**Passage to read:**
■ ■ ■ ■ ■

Neutral Citation: [2015] IEHC 133

THE HIGH COURT

COMMERCIAL

[2014 No. 10198 P.]

[2014 No. 179 COM]





BETWEEN

PAUL DORMER AND GERARD DORMER
PLAINTIFFS
AND

ALLIED IRISH BANKS PLC, LUKE CHARLETON AND MARCUS PURCELL

DEFENDANTS

JUDGMENT of Mr. Justice Brian J. McGovern delivered on the 26th day of February, 2015

1. The plaintiffs in this action are judgment debtors of the first named defendant. In High Court commercial proceedings bearing record number [2013 No. 4139 S.] [2013 No. 184 COM] (“the earlier proceedings”), Allied Irish Bank Plc obtained judgment against Paul Dormer and Gerard Dormer (the plaintiffs in these proceedings) in the sum of €17,663,876.

2. In the present proceedings, the plaintiffs seek to have the said judgment vacated on the basis that it was obtained on foot of a settlement agreement which was not properly completed. By notice of motion dated 3rd December, 2014, the plaintiffs sought an interlocutory injunction restraining the receivers (the second and third named defendants) from taking any further steps to sell, market or otherwise deal in the assets of the plaintiffs or take any of the steps in the exercise pursuant to their appointment, which is disputed, pending the trial of the action. On 3rd December, 2014, the plaintiffs had obtained an interim injunction following an ex parte application made before Gilligan J.

3. In the earlier proceedings, an application for summary judgment was listed before Kelly J. on 30th January, 2014. On that date, the parties entered into a written settlement agreement and the summary judgment application was adjourned to 4th March, 2014, to allow the implementation of the agreement. The agreement provided, inter alia, at para. 5(3):-

      “Eamon Conneely, Sarah Bowen and Michael Morris will, subject to the satisfaction of the matters referred to in 1 and 2 above, recommend to the Area Credit Committee of the Plaintiff, a proposal for credit facilities on the terms of the Heads of Terms as issued on 8th October, 2013, as may require to be varied or amended on such terms as Mr. Conneely, Ms. Bowen and Mr. Morris believe to be necessary insofar as is required to take account of the valuations received by the Plaintiff pursuant to Special Condition 1 of the Heads of Terms and to take account of the terms of settlement with Mrs. Dormer, referred to at 1 above.”

■ ■ ■ ■ ■

**Record extracts:**
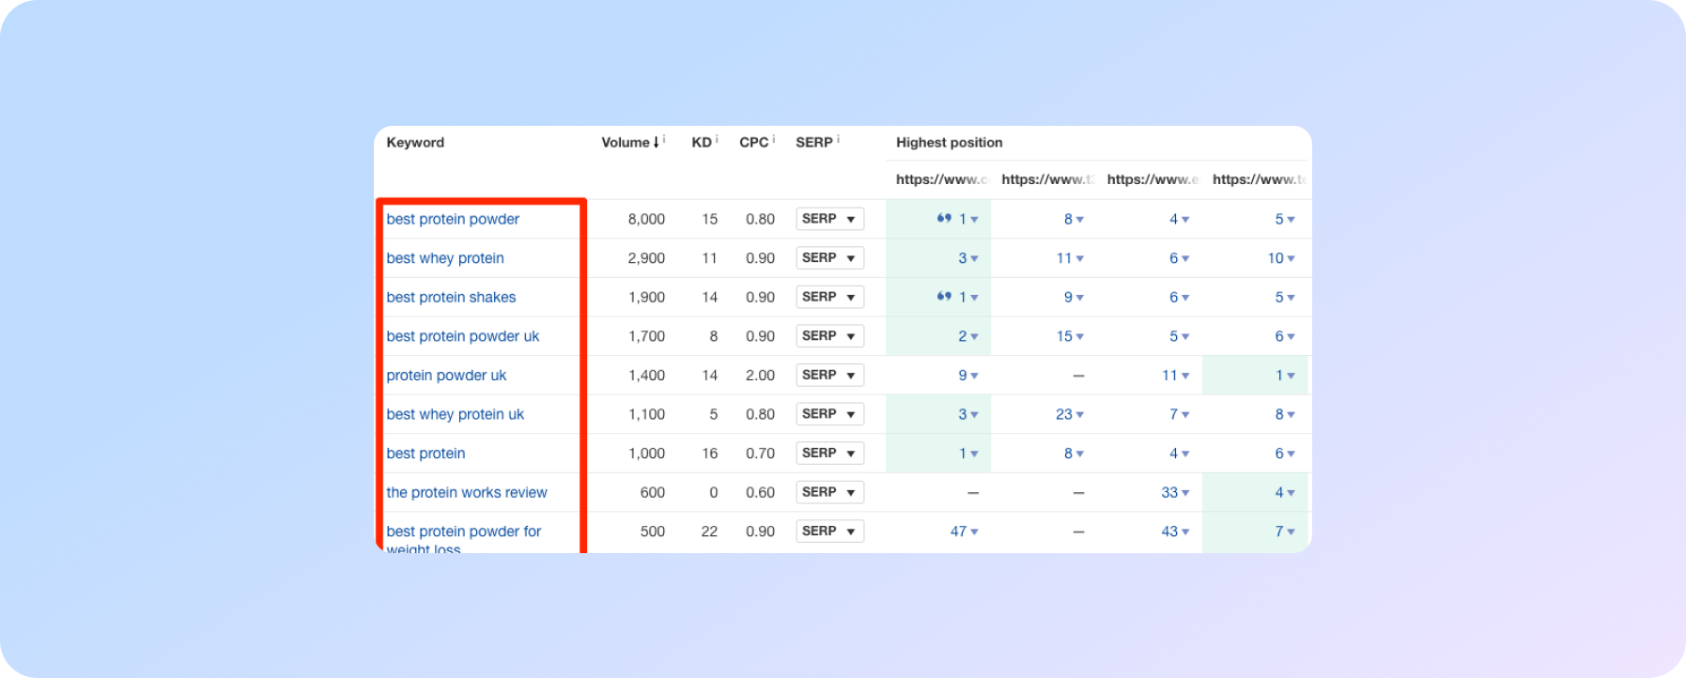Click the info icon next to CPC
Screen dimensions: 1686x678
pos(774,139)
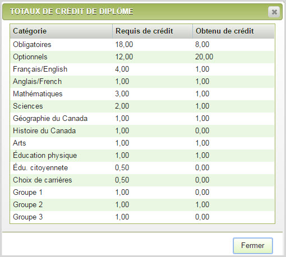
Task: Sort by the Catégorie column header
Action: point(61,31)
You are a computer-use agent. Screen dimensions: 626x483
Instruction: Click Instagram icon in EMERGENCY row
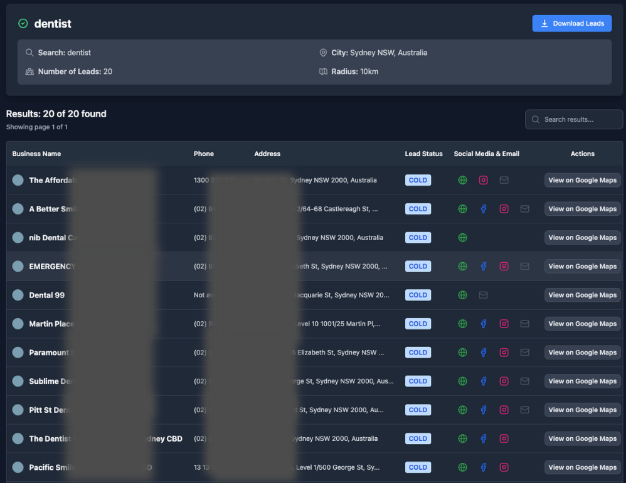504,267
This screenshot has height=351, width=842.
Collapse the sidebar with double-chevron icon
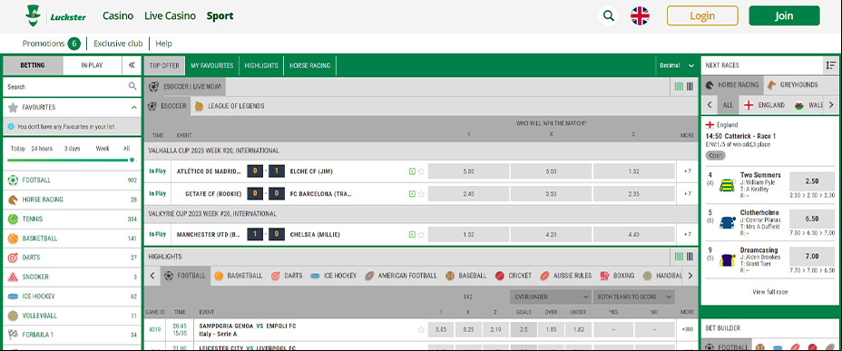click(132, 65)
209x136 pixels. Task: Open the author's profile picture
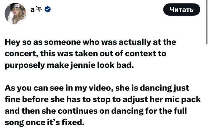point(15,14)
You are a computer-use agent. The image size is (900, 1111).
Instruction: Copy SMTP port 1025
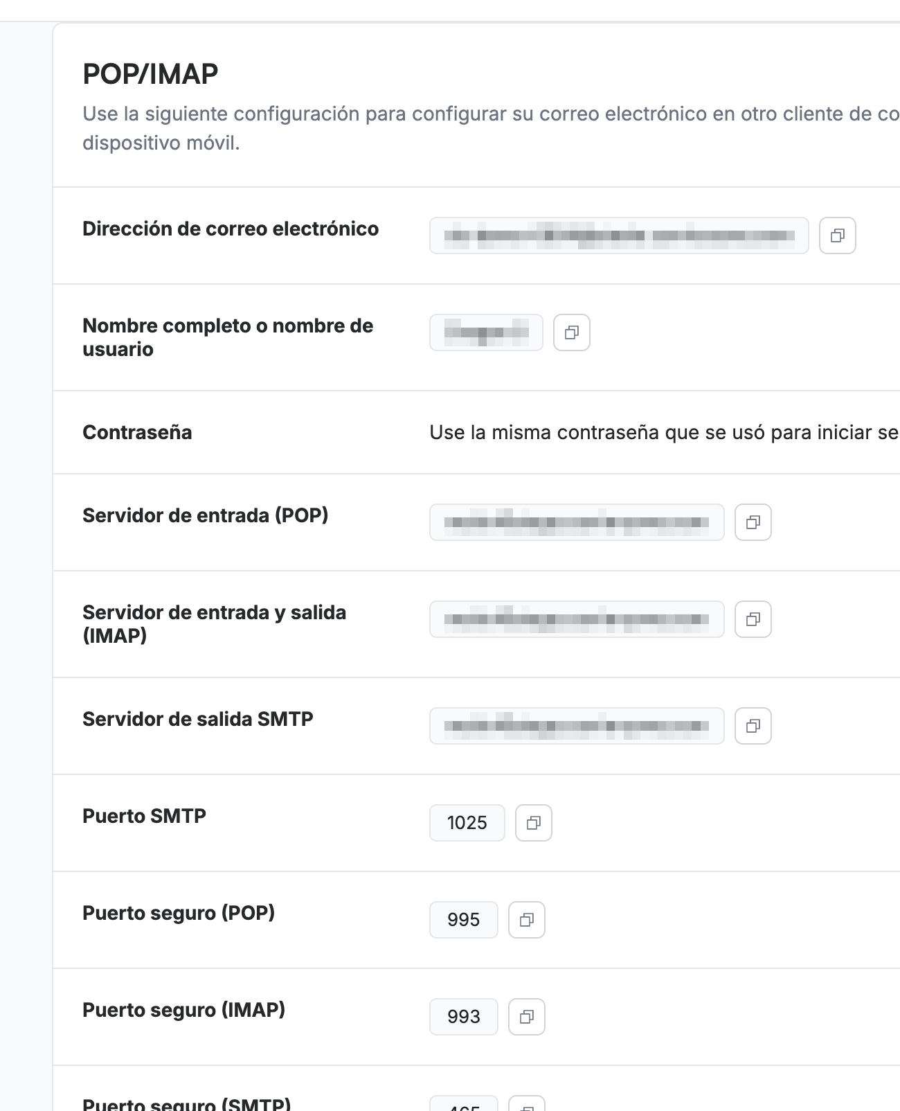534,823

■ ■ ■ ■ ■

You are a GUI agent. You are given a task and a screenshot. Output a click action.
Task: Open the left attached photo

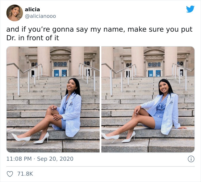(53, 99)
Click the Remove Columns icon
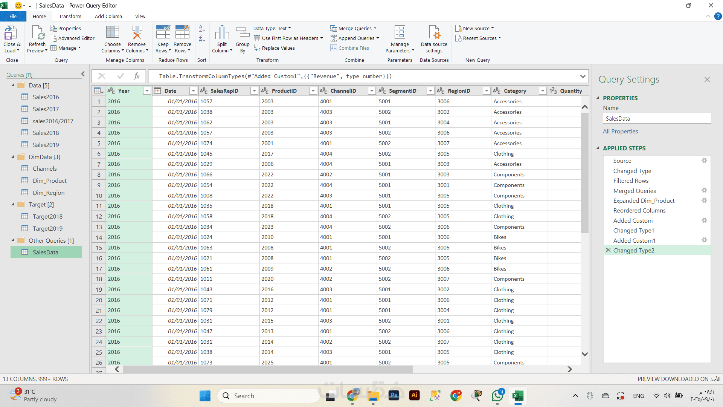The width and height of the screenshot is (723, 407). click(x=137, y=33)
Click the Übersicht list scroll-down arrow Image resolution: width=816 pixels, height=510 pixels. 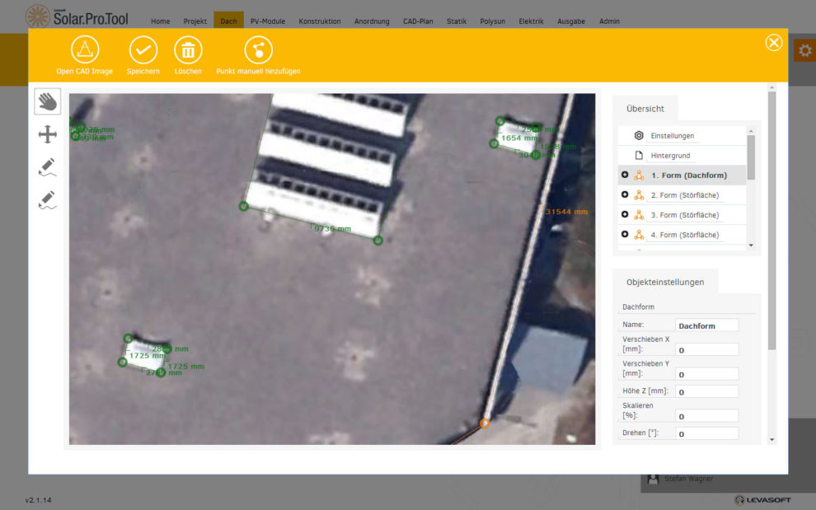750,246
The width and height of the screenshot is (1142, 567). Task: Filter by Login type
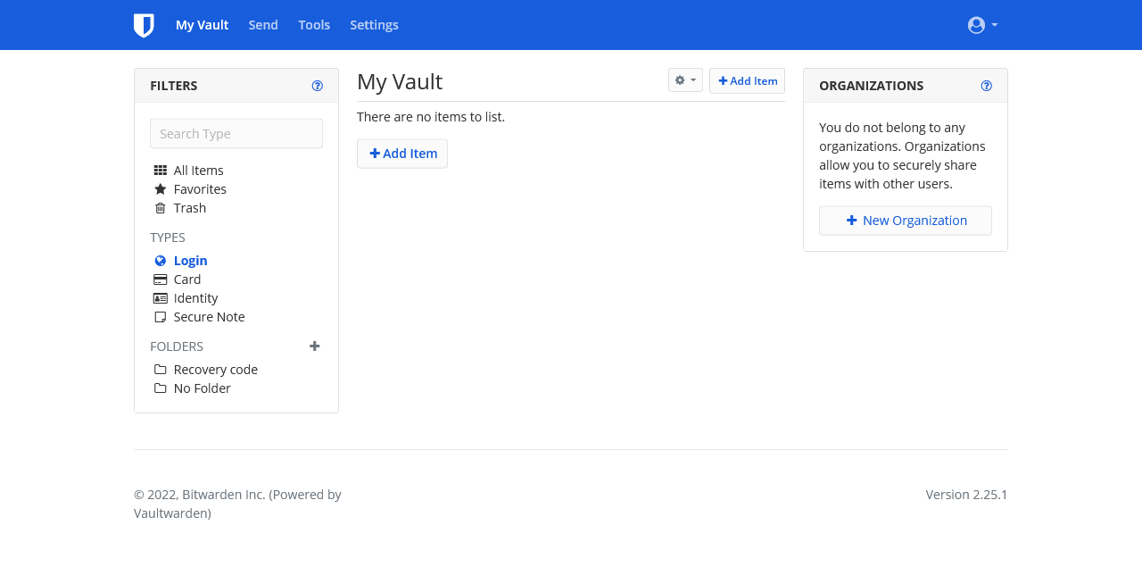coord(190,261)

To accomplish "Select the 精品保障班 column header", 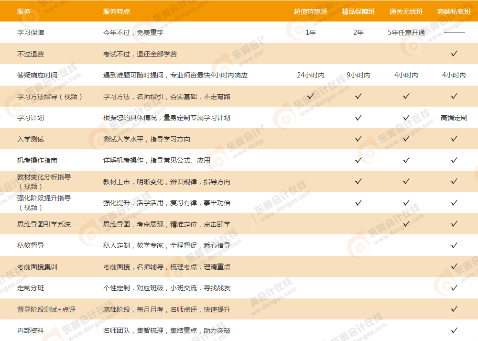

■ ■ ■ ■ ■

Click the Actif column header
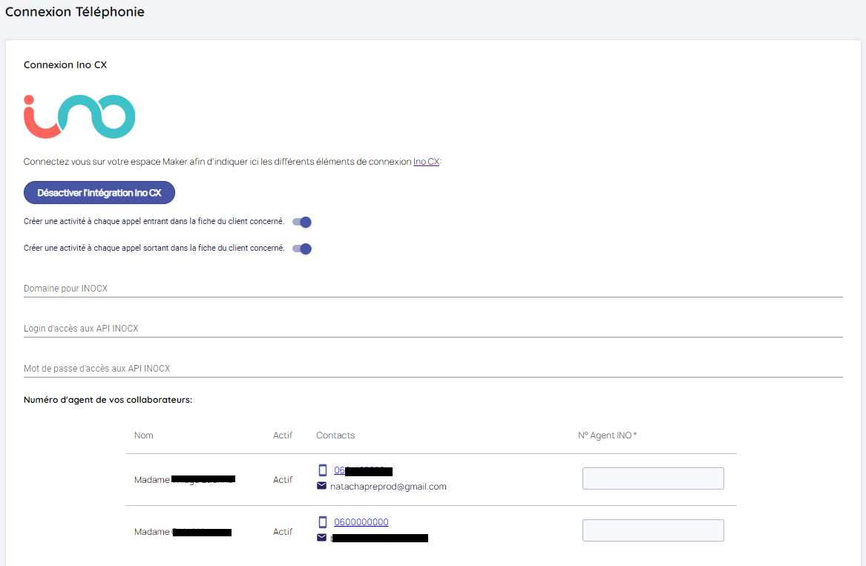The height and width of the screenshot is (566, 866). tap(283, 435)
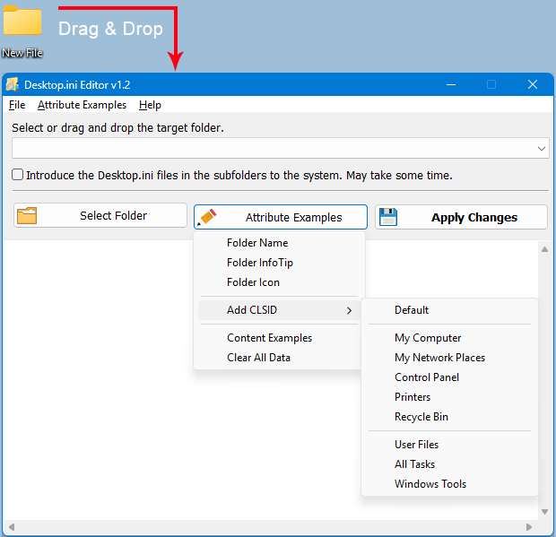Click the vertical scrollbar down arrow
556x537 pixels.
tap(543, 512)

■ ■ ■ ■ ■

**Exercise instructions:**
• 1. Copy the Dormer judgment from "2. In the present" up to and including "before Gilligan J.".
• 2. Answer these questions from the Dormer judgment:
(a) In what sum did Allied Irish Bank Plc obtain judgment against the two Dormers?
(b) Before which judge was the ex parte application for the interim injunction made?
(c) To what date was the summary judgment application adjourned?
• 3. Pick up the Dormer judgment after its final sentence and keep writing it.

**Replies:**
• 1.
2. In the present proceedings, the plaintiffs seek to have the said judgment vacated on the basis that it was obtained on foot of a settlement agreement which was not properly completed. By notice of motion dated 3rd December, 2014, the plaintiffs sought an interlocutory injunction restraining the receivers (the second and third named defendants) from taking any further steps to sell, market or otherwise deal in the assets of the plaintiffs or take any of the steps in the exercise pursuant to their appointment, which is disputed, pending the trial of the action. On 3rd December, 2014, the plaintiffs had obtained an interim injunction following an ex parte application made before Gilligan J.

• 2.
(a) €17,663,876
(b) Gilligan J.
(c) 4th March, 2014

• 3.
Under the terms of the agreement, the plaintiffs unconditionally agreed that judgment would be entered against them in the event that the Credit Committee rejected the proposal.

4. The gist of the plaintiffs’ claim in these proceedings is that the first named defendant wrongfully obtained judgment against them by misrepresenting its adherence to the settlement agreement which required members of the first named defendant to recommend to the Area Credit Committee of the first defendant, a proposal for credit facilities. The plaintiffs claim that after judgment was obtained against them, they made a data protection request and discovered that the recommendation made to the Area Credit Committee was nothing of the kind because it was couched in terms which included negative information about the plaintiffs. This meant that the rejection of the recommended proposal was inevitable.

Issues
5. In this motion, a number of issues arise. They are:-

      (i) what is the meaning and effect of the settlement agreement?;

      (ii) can the judgment of 4th March, 2014, be set aside or vacated?;

      (iii) is there a fair issue to be tried?;

      (iv) whether damages are an adequate remedy?; and

      (v) what is the value of the plaintiffs’ undertaking as to damages?

6. The settlement agreement of 30th January, 2014, in the earlier proceedings was signed by the plaintiffs and a representative of the first defendant. The agreement provides at clause 5 that certain steps shall be taken by the bank including the recommendation to be made by Eamon Conneely, Sarah Bowen and Michael Morris to the Area Credit Committee (Clause 5(3)). Clause 4 of the agreement states:-
      “The defendants further irrevocably agree to consent to judgment as aforesaid in the event that the plaintiff has not agreed, on or before 28th February, 2014, to provide facilities on foot of the recommendation referred to at para. 5(3) of the Steps below.”
7. It seems to me that the terms of the agreement are quite clear. The parties named in clause 5(3) were to make a recommendation to the Area Credit Committee of the bank for credit facilities on the terms set out therein. There was no guarantee that the Credit Committee would accept the recommendation and, as things turned out, that is what happened. A recommendation was made and the Area Credit Committee declined to offer further credit facilities.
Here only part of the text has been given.